Konig gazes at her for a long moment, sighs wearily and laughs. “Okay, let’s go.”

For a while she gazes at him dumbly, not quite believing. Then comprehension comes upon her. Her face lights; her eyes dazzle. “You really mean it?”

“Absolutely. Why not? Do me good.”

“Wait here.” She bounces up.

“Where you going?”

“Little girls’ room—for a tinkle.” She scurries off, then scurries back. “You won’t run off?”

“Course not. I’ll be right here.” Konig removes several bills from a billfold. “Hurry up.”

She turns, starts off, then turns again, smiling. “You won’t regret it.”

“I know—I know,” he growls. “Hurry up.”

Konig counts off a number of bills, leaves them atop the check, all the while eying the small white vinyl wallet the girl has left there trustingly with her cards and pencils. In a moment he has the wallet and is riffling through it, flicking past a wad of old photos stuck behind dirty yellow plastic windows—pictures of a raddled old frame house with a windmill in the front yard, a fat dozy mongrel dog with sweet eyes, one of Heather in a bathing suit, then one behind the wheel of an old Plymouth convertible with a ruined top, then several shots of Heather with an assortment of young men, all of them of the greasy-frisette, tattooed-bicep variety. Then suddenly he finds what he’s looking for—a driver’s license issued in the name of Molly Sully, Box 382, RFD, Tulsa, Oklahoma. Date of birth: 3/5/58.

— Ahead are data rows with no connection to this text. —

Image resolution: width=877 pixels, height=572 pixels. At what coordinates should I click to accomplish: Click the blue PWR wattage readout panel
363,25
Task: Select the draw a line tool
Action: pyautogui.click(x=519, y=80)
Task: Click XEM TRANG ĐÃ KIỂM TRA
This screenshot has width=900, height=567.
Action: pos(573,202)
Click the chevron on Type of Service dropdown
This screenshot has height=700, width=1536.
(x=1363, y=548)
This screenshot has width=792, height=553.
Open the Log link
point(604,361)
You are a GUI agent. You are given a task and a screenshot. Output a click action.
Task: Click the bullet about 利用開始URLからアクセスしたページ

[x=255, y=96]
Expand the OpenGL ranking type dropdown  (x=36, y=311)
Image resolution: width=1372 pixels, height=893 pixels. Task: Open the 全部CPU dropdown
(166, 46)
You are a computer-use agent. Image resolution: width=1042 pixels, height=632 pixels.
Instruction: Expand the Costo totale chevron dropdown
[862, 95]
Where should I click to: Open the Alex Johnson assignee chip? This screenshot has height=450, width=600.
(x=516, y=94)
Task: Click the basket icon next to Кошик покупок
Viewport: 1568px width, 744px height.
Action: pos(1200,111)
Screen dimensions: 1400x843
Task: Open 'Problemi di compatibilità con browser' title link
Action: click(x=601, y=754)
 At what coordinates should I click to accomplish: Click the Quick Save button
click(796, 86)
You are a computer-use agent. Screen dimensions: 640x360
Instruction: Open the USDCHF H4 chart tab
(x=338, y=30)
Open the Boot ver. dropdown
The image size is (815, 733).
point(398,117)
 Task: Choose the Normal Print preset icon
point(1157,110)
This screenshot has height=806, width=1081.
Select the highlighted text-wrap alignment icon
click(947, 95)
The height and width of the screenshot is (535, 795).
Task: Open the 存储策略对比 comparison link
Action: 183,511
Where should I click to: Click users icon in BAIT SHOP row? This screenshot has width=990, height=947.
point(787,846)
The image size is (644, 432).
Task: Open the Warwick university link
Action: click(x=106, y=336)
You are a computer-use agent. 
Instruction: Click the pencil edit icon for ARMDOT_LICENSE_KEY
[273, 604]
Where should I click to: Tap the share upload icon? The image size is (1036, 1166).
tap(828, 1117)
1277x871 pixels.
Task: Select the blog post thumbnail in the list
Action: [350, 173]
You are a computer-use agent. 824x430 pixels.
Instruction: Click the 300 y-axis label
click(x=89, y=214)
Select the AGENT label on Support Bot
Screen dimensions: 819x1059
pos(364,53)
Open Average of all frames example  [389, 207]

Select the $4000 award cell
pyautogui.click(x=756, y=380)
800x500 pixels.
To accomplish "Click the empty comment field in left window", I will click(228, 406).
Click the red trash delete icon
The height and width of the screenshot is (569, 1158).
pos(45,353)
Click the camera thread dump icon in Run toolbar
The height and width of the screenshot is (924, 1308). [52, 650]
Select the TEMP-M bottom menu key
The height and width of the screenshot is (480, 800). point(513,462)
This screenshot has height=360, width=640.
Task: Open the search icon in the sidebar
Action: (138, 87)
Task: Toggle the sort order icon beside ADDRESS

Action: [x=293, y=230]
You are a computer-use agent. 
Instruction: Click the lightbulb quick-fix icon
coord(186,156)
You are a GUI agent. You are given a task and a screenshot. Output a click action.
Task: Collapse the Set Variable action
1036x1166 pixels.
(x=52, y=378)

He tucks the license carefully back into the plastic sleeve and returns the wallet to its place.

Then suddenly Heather Harwell, nee Molly Sully, is there again, smiling, face scrubbed, mouth red with a fresh coating of lipstick somewhat untidily applied. “Okay, Poppy—let’s fly.”

»12«

8:40 p.m. A Third-Floor Loft in a Warehouse on Varick Street.

Francis Xavier Haggard stands cross-armed and pensive before a high, crumbling plaster wall, studying the curious motto scrawled there.

The letters, sprayed on graffiti-style in tall, wavery blood-red letters, cover the full length of the wall and run from nearly floor to ceiling. A spray can of Red Devil paint lies on its side, empty and discarded, at the foot of the wall beneath the motto.

THE DAY OF THE MUFFLED OAR IS COMING

Haggard’s pebbly blue eyes fasten thoughtfully on the words, trying to decipher their cryptic, somewhat portentous message. He appears to be a man deep in reverie.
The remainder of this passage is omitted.